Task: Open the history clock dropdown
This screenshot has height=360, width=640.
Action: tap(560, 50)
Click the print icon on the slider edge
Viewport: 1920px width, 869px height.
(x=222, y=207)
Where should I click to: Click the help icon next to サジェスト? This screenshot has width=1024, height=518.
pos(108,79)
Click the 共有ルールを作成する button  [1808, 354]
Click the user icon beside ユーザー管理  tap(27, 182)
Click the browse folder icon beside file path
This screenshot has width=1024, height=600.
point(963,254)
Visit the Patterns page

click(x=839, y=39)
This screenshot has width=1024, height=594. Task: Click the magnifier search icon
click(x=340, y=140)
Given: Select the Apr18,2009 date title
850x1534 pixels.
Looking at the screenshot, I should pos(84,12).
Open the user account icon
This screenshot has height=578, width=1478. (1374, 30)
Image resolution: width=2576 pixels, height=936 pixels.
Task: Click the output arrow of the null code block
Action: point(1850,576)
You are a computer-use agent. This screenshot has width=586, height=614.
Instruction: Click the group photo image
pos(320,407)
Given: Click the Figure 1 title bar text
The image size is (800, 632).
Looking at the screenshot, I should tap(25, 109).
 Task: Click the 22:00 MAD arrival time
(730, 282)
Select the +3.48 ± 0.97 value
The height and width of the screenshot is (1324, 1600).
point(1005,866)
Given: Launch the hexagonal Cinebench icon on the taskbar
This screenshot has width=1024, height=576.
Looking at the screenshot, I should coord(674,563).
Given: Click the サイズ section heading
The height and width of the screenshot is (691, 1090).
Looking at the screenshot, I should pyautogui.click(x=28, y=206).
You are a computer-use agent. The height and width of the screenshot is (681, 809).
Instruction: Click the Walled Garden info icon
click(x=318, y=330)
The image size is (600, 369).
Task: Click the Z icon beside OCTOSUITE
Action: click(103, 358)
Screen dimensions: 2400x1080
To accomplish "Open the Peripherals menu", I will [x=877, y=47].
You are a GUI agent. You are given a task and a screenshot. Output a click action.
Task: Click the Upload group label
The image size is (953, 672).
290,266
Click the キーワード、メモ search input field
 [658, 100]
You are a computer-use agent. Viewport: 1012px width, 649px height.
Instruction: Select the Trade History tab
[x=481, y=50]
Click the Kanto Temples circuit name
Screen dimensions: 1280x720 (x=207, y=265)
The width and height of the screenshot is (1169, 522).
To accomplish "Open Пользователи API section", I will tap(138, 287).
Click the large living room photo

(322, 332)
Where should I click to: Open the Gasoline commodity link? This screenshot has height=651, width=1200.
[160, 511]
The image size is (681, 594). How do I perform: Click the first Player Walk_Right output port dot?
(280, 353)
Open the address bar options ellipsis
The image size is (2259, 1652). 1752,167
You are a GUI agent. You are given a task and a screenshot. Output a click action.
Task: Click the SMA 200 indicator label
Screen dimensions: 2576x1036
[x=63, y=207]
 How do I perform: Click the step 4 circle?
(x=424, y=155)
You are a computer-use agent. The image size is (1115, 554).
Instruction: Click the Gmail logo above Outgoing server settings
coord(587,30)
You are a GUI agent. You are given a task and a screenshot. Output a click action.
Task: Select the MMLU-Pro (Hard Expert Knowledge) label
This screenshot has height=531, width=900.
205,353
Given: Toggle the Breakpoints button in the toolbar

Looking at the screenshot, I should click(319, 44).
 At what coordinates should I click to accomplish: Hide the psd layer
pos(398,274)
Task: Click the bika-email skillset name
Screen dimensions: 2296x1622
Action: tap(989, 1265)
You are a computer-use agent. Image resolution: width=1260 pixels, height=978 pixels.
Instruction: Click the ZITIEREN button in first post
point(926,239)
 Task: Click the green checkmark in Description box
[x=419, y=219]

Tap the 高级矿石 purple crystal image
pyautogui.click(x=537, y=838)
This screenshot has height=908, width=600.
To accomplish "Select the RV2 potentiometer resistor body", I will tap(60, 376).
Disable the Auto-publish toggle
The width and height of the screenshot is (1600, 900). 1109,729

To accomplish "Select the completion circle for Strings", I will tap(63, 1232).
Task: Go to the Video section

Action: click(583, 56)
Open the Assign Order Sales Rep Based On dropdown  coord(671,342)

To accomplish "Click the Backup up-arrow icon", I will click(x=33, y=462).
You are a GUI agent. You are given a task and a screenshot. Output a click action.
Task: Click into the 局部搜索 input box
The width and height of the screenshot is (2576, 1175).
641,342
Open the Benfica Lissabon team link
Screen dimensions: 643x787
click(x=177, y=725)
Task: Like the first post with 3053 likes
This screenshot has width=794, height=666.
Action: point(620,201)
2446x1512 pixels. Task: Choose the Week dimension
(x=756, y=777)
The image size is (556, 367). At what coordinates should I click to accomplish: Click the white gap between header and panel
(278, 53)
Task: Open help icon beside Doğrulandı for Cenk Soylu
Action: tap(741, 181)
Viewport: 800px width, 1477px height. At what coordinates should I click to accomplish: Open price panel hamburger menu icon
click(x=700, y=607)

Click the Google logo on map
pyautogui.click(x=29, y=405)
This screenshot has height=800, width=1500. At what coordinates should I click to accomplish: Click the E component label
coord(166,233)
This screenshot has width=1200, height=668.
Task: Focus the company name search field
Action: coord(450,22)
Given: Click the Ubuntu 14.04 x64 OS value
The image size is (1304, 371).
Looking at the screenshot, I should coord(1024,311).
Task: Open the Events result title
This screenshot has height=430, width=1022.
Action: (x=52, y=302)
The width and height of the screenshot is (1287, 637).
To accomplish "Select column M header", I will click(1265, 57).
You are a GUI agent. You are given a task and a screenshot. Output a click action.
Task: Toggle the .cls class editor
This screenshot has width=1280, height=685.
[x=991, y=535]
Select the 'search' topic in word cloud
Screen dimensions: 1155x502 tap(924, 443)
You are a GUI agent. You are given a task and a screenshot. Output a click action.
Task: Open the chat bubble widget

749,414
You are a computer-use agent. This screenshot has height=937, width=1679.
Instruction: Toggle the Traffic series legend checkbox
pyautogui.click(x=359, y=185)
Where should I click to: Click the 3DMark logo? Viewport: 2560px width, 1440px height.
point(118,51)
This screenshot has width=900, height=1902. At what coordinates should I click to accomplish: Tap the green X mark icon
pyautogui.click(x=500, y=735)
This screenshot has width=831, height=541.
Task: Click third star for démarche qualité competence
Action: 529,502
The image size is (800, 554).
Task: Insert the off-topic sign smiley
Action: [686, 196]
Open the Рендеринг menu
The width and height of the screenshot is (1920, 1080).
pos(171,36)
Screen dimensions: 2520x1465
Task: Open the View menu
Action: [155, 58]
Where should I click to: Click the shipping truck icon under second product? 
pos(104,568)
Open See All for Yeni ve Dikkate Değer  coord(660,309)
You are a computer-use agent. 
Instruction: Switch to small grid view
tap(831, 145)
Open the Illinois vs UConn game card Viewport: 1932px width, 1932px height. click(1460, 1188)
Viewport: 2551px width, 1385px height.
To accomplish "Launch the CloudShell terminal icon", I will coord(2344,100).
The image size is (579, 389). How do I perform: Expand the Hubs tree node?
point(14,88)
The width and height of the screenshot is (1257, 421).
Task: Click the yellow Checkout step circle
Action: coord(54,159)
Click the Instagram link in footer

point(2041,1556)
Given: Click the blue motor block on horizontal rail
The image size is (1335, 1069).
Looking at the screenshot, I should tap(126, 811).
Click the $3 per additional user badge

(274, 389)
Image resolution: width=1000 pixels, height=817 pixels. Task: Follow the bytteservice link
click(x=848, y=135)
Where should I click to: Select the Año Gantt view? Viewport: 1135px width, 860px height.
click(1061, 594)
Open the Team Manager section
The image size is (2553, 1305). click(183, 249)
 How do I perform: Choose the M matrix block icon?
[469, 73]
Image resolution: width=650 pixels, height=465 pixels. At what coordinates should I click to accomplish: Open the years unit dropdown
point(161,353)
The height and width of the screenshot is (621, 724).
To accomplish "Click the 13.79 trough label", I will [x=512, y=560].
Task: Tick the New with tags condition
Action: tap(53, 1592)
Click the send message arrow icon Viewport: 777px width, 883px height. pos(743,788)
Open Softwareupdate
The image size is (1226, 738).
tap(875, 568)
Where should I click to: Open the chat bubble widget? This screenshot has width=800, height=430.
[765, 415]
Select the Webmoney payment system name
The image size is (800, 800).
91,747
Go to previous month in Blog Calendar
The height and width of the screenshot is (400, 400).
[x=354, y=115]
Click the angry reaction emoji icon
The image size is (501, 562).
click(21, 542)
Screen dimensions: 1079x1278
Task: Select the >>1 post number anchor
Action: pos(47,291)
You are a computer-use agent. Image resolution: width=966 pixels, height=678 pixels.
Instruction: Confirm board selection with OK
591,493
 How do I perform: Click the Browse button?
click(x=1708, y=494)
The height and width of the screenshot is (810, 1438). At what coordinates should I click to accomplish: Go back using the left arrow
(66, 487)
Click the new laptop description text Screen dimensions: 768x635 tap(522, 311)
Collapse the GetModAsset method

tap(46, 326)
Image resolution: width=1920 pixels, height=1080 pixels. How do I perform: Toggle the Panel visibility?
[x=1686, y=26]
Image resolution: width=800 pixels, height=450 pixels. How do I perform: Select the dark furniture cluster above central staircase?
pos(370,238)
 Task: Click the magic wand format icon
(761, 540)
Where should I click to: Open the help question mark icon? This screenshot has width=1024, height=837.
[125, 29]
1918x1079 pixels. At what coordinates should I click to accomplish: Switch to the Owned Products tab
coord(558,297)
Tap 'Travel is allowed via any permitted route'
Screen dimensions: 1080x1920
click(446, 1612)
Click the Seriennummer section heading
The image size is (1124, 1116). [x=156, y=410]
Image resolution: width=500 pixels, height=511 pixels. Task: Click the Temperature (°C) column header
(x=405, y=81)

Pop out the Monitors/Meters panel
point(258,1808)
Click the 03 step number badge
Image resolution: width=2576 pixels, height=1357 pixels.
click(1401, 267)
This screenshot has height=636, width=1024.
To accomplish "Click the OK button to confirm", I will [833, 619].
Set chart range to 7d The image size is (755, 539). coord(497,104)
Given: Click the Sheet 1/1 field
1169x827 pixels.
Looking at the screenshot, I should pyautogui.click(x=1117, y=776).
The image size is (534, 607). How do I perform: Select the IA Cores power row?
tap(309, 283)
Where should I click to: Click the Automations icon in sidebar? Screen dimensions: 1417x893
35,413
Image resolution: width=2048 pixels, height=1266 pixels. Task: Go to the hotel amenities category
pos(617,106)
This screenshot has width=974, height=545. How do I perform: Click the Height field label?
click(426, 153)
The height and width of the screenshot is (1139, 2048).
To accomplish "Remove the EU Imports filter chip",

● ● ● ● ● ● ●

• [What the task requires]: Output the items from the line containing "Click the キーワード、メモ search input field" through the line containing "Screen dimensions: 1280x720 (x=207, y=265)", inclusive, as a Markdown table with the columns Row and Text, numbering each line and omitting any blank lines.

• [The answer]:
| Row | Text |
|---|---|
| 1 | Click the キーワード、メモ search input field |
| 2 |  [658, 100] |
| 3 | You are a computer-use agent. Viewport: 1012px width, 649px height. |
| 4 | Instruction: Select the Trade History tab |
| 5 | [x=481, y=50] |
| 6 | Click the Kanto Temples circuit name |
| 7 | Screen dimensions: 1280x720 (x=207, y=265) |